The Court of Justice of the European Union (CJEU) Tuesday held that EU law grants national judges a right to seek guidance from the CJEU, after a Hungarian judge was disciplined for seeking guidance on EU law.
The disciplined judge was referring an issue related to criminal proceedings brought in Hungary’s Central District Court. In those proceedings, a Swedish defendant, who did not speak Hungarian, was interviewed with the assistance of an interpreter. The judge was troubled by the lack of information on the interpreter selection process, the interpreter’s competence, and whether the interpreter and defendant adequately understood each other.
Furthermore, as the CJEU noted in its ruling, Hungary lacks an official interpreter register and specified procedures for appointing interpreters in criminal cases. Consequently, the referring judge found that the defendant’s rights could be infringed because the court and the defendant’s lawyer could not properly verify the interpretation quality.
The judge sought guidance from the CJEU to determine whether Hungarian law complied with EU law on the right to interpretation and information in criminal proceedings. The judge also asked whether criminal proceedings could continue in the defendant’s absence, as permitted under Hungarian law.
However, while the CJEU’s response was pending, Hungary’s top court ruled on an appeal that the request for guidance was unlawful because “the questions referred were not relevant and necessary for the resolution of the dispute concerned.” Disciplinary proceedings were then brought against the referring judge.
In its order, the top EU court stated, due to “the primacy of EU law, a national court must disregard any national judicial practice which is prejudicial to its right to make a reference to the Court of Justice.” In other words, EU law precludes national supreme courts from restricting lower courts’ access to the CJEU.
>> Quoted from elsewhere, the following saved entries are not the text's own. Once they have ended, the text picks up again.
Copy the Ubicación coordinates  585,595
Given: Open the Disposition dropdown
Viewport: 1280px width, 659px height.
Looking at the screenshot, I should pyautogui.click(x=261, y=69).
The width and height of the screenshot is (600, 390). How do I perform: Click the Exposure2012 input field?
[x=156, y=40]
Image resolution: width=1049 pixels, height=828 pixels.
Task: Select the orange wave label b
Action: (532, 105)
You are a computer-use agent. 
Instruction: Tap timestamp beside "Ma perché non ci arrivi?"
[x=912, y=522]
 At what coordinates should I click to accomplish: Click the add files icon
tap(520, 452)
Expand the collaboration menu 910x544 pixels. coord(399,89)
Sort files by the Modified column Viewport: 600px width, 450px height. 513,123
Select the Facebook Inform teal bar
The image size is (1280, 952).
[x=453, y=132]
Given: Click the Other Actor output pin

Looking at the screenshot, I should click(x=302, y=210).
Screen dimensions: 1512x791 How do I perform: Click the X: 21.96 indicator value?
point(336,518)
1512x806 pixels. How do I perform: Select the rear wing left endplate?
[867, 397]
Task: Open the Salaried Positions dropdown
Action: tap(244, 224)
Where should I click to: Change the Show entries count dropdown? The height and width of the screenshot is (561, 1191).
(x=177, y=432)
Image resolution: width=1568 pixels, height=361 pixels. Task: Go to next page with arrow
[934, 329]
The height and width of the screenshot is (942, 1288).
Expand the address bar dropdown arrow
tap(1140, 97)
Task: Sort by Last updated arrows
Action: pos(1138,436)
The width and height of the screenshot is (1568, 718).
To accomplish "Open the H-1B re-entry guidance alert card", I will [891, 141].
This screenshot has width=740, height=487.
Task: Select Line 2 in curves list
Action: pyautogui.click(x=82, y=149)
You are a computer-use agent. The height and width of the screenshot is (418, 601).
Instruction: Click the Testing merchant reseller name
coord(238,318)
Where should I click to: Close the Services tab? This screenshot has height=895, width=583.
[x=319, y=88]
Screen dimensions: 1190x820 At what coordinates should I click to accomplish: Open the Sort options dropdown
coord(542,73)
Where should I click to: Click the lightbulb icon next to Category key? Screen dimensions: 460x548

The CJEU held that judges have a right to seek its guidance, deeming unlawful the disciplinary proceedings against the referring judge. The CJEU reasoned that “the mere prospect of being the subject of such proceedings can undermine . . . judicial independence.” The CJEU further held that Member States must ensure that criminally accused persons understand the accusations against them, and that EU laws preclude criminal proceedings from continuing in absentia.